Yerano Martinez was seriously injured in a car accident after he drove through a stop sign at an intersection. Martinez alleged that an overgrown bush, located on property owned by Jeffrey Smith, obscured the stop sign. The bush extended from Smith’s property into the county’s right-of-way, which is a strip of land adjacent to the roadway. Martinez argued that Smith failed in his duty to maintain his property so as not to obstruct the stop sign for passing motorists.

The Marion Superior Court granted summary judgment to Smith, finding that, under the Indiana Supreme Court’s previous decision in Reece v. Tyson Fresh Meats, Inc., Smith owed no duty to motorists unless a hazardous condition actually extended onto the paved portion of the roadway. The Indiana Court of Appeals unanimously affirmed, interpreting Reece to mean that a landowner’s duty to motorists is limited to conditions that extend onto the roadway itself, not merely into the public right-of-way or county easement.

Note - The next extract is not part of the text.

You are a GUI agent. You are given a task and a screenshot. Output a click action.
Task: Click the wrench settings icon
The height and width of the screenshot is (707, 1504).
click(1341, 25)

The Indiana Supreme Court reviewed the case on transfer. The Court held that a landowner’s common-law duty under Reece to refrain from creating hazardous conditions for passing motorists on adjacent highways includes traffic-control devices, such as stop signs, located within the public right-of-way. The Court clarified that the duty is not confined to the paved part of the road but extends to conditions that obstruct traffic-control devices within the right-of-way. Because Smith admitted the bush encroached into the public right-of-way and created a visual obstruction, the hazardous condition was not wholly contained on his property. The Supreme Court concluded that the trial court erred in granting summary judgment to Smith and reversed the lower court’s decision.